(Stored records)
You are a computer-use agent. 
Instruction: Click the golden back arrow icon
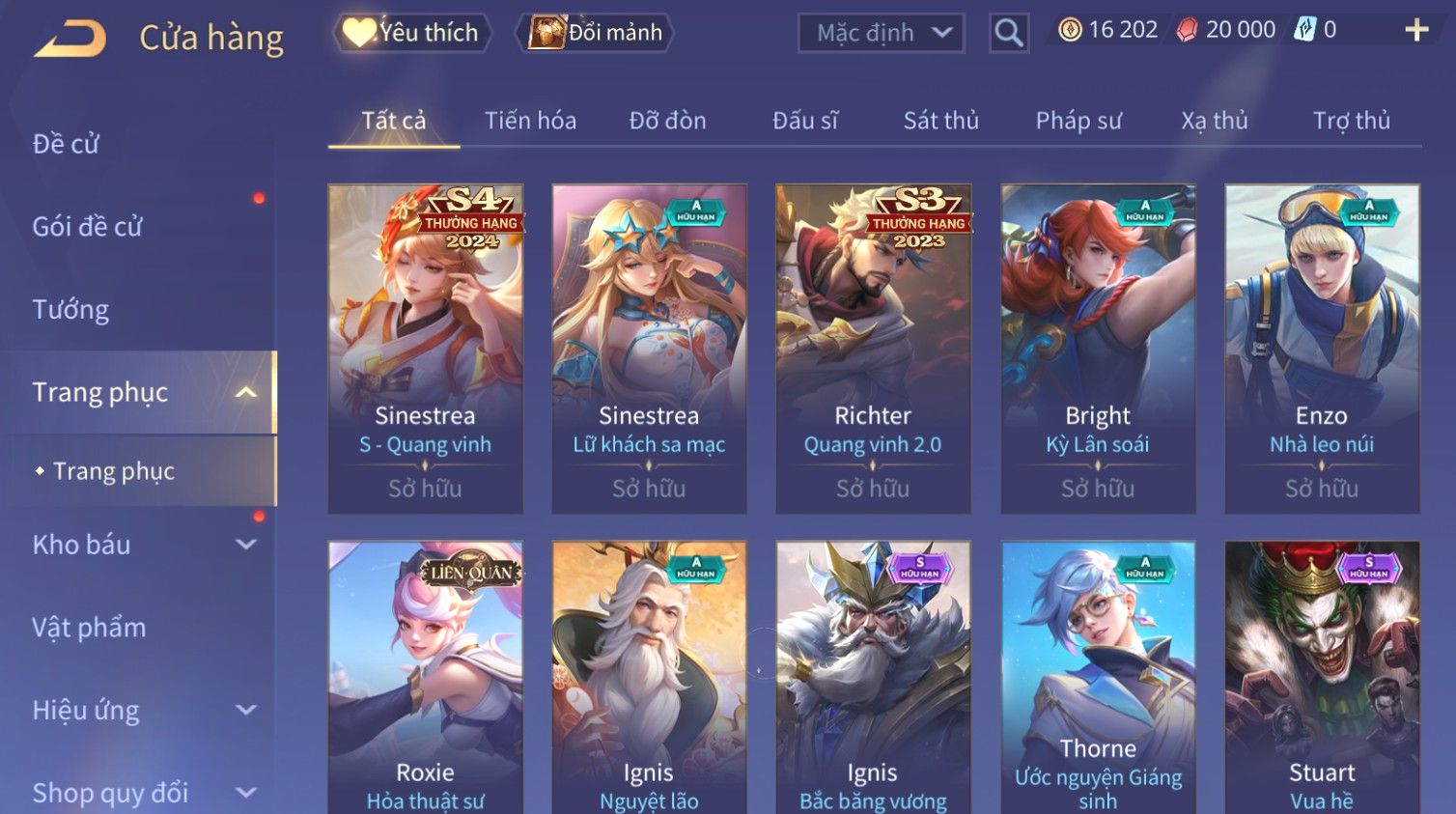[x=70, y=39]
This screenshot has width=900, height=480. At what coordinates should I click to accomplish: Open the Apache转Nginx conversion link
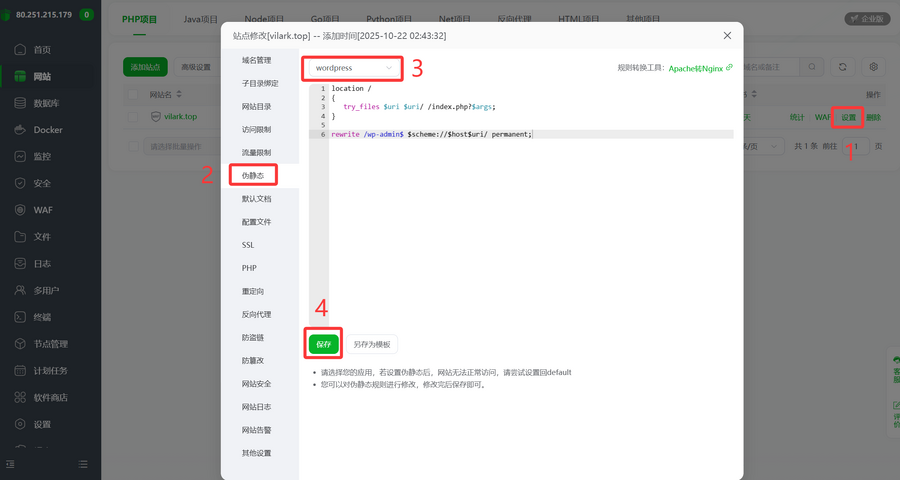coord(700,68)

= WHAT YOU WILL DO =
Write out the entries above in full and exactly; no pictures.

= SOLUTION TO THIS PROBLEM =
You are a computer-use agent. 
Instruction: Click the golden back arrow icon
[x=70, y=39]
This screenshot has width=900, height=480. At what coordinates should I click to accomplish: Open the Apache转Nginx conversion link
coord(700,68)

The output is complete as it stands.